Title: | Identify Duplicated R Code in a Project |
---|---|
Description: | Identifies code blocks that have a high level of similarity within a set of R files. |
Authors: | Russ Hyde |
Maintainer: | Russ Hyde <[email protected]> |
License: | MIT + file LICENSE |
Version: | 0.3.0.9000 |
Built: | 2025-02-17 02:43:58 UTC |
Source: | https://github.com/russhyde/dupree |
convert a 'dups' object to a 'tibble'
## S3 method for class 'dups' as_tibble(x, ...)
## S3 method for class 'dups' as_tibble(x, ...)
x |
A data frame, list, matrix, or other object that could reasonably be coerced to a tibble. |
... |
Unused, for extensibility. |
as.data.frame method for 'dups' class
## S3 method for class 'dups' as.data.frame(x, ...)
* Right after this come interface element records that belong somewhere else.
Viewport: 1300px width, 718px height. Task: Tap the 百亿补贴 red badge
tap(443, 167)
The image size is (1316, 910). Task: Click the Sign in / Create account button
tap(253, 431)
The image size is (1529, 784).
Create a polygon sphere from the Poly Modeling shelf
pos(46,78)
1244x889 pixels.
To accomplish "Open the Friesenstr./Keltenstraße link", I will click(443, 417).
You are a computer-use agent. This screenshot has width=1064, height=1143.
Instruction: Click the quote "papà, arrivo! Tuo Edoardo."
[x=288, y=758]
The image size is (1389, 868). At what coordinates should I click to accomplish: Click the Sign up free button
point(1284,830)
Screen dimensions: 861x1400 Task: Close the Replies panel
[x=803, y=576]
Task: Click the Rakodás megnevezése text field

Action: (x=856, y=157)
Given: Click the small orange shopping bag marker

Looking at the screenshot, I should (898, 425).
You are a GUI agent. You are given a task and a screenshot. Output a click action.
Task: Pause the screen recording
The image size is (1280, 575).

## S3 method for class 'dups' as.data.frame(x, ...)
x |
any R object. |
... |
additional arguments to be passed to or from methods. |
This function identifies all code-blocks in a set of files and then computes a similarity score between those code-blocks to help identify functions / classes that have a high level of duplication, and could possibly be refactored.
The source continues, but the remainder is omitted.